項目1 … 正常に呼吸する(呼吸数、呼吸機能、胸部レントゲン、呼吸苦、息切れ、自宅周辺の大気環境)
項目2 … 適切に飲食する(食事摂取量、摂取方法、嗜好品、アレルギー、身長、体重、BMI、必要栄養量)
項目3 … 身体の老廃物を排泄する(排泄回数、性状、量、尿意、便意、発汗、食事、水分摂取状況)
項目4 … 移動する、好ましい肢位を保持する(ADL、麻痺、骨折の有無、安静度、生活習慣、認知機能)
項目5 … 睡眠、休息する(睡眠時間、パターン、,騒音の有無、入眠剤の有無、疲労の状態、ストレス状況)
項目6 … 適切な衣類を選び、着脱する(AOL、運動機能、認知機能傷害の有無、麻痺の有無、活動意欲)
項目7 … 衣類の調節と環境の調整により体温を正常に保持する(体温を生理的範囲内に維持するバイタルサイン、療養環境の温度、湿度、空調状況、発熱の有無、感染症の有無)
項目8 … 身体を清潔に保ち、身だしなみを整え、皮膚を保護する(入浴回数、方法、ADL、麻痺の有無、爪、鼻腔、口腔の保清,尿、便失禁の有無)
項目9 … 危険を避けると共に他人を傷害しない(危険箇所(段差、ルート類)の理解、認知機能、術後せん妄の有無、皮膚損傷の有無、感染予防対策)
項目10 … 他者とのコミュニケーションを持ち、自分の感情、欲求、恐怖感情、欲求を表出する(表情、言動、性格、家族、医療者との関係性、言語障害の有無、視力、聴力、認知機能、メガネ・、補聴器等の有無)
項目11 … 自分の信仰に従って礼拝する(信仰の有無、価値観、信念、信仰による食事、治療法の制限)
項目12 … 達成感のあるような形で仕事をする(社会的役割、職業、入院、疾患が仕事、役割に与える影響)
項目13 … 遊び、あるいはさまざまな種類のレクリエーションに参加する(趣味、休日の過ごし方、気分転換方法、運動機能障害、認知機能、ADL)
項目14 … 「正常」な発達および健康を導くような学習をし、発見をし、あるいは好奇心を満足させる(発達段階、疾患、治療方法の理解、学習意欲、認知機能、学習機会への家族の参加度)

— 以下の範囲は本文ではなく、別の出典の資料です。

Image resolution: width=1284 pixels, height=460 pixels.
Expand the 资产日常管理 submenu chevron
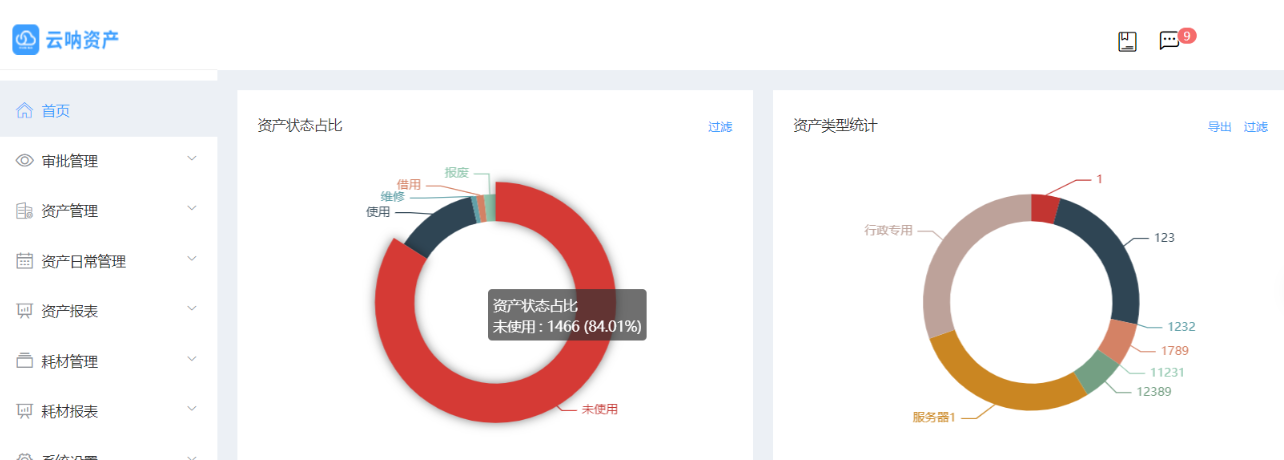coord(192,259)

呼吸や飲食・排泄・睡眠などの「生理的欲求」、危険を避けると共に他人を傷害しないなどの「安全欲求」もあります。
また、「社会的欲求」「承認欲求」「自己実現欲求」など、大きく分けて5つの欲求を示しているのです。
5つの欲求は段階があり、生理的欲求などの低位欲求が満たされることが大切です。
その後、安全欲求や社会的欲求などが満たされていくと、さらに満足できます。
そして、承認欲求や自己実現欲求なども加わり、充足されていくと、健康回復や増進にも繋がるのです。
ヘンダーソンアセスメント書き方のポイント
ヘンダーソンアセスメントの書き方は、「充足アセスメント」「未充足アセスメント」として作成するのがポイントです。
具体例として、呼吸に関する充足アセスメントの場合、「呼吸回数は正常で、安楽に呼吸ができている」とします。
未充足アセスメントの場合、「息苦しさや息切れがあり、安楽に呼吸できない」となるのです。